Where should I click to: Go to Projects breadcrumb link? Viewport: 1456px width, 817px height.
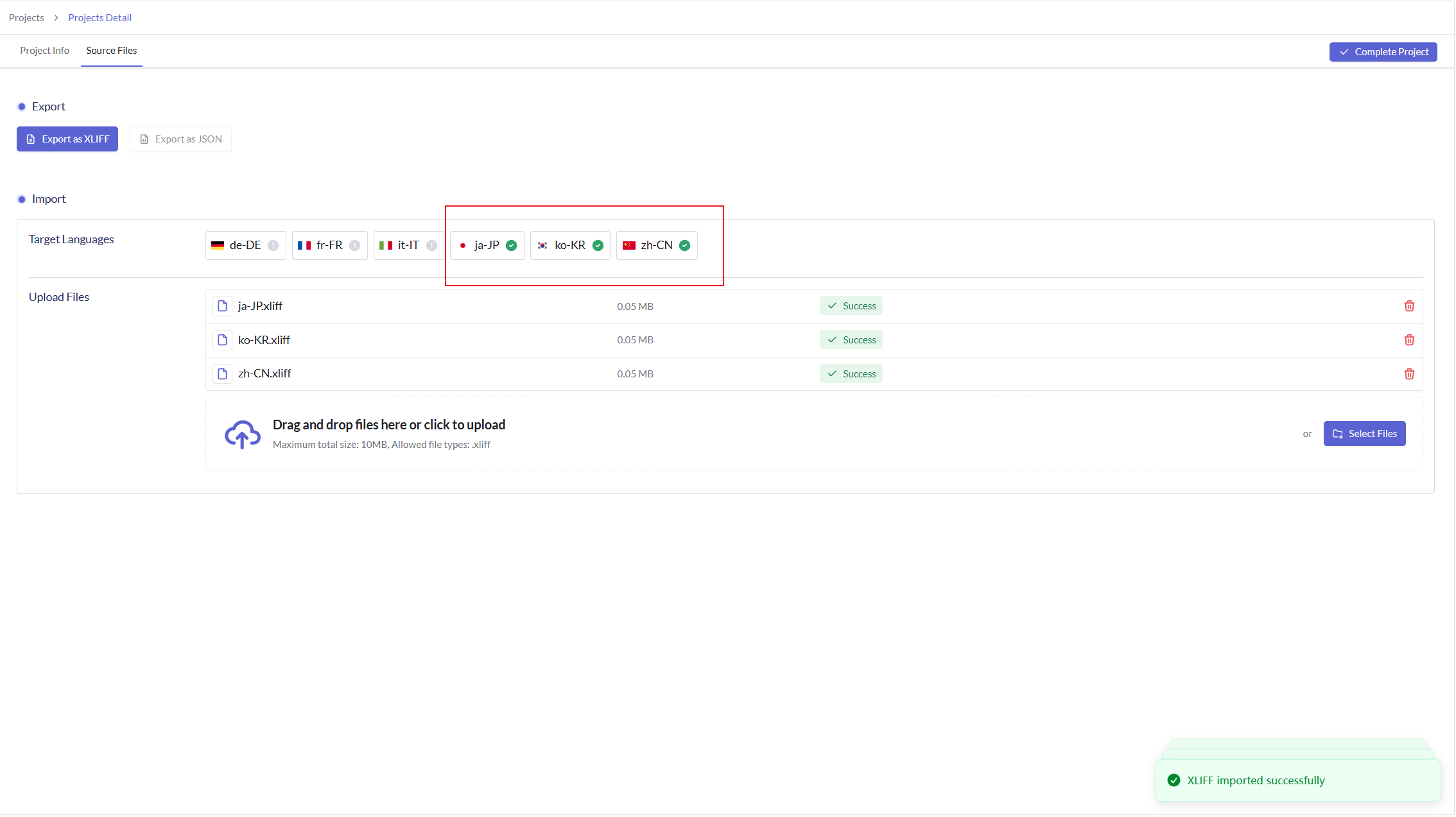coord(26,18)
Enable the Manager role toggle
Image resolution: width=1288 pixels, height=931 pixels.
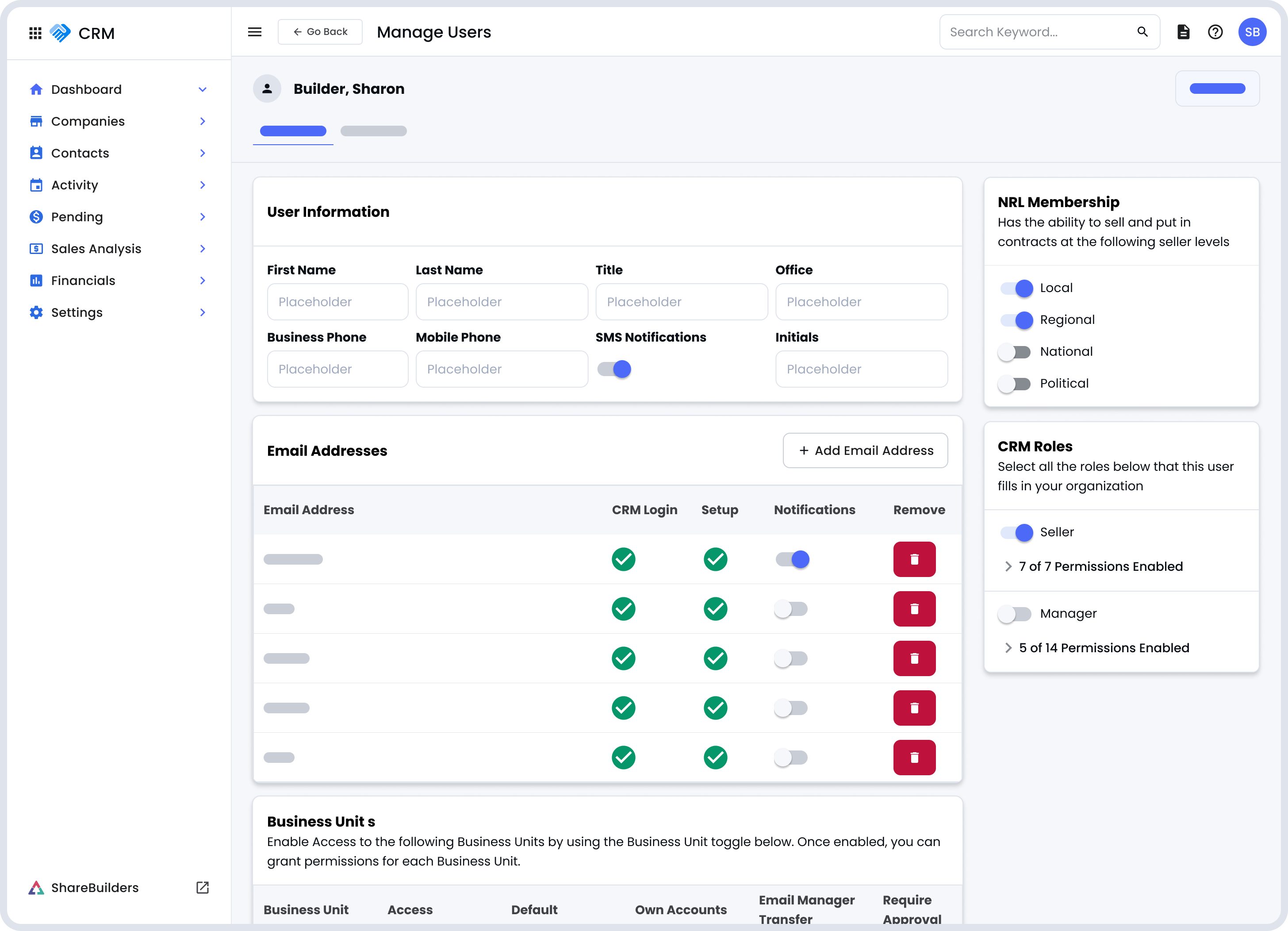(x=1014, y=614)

[What to produce] Return the material word for word. Pictures are not part of the copy.

[Solution to this problem]
Where should I click to: Go to Projects breadcrumb link? Viewport: 1456px width, 817px height.
coord(26,18)
Enable the Manager role toggle
Image resolution: width=1288 pixels, height=931 pixels.
(x=1014, y=614)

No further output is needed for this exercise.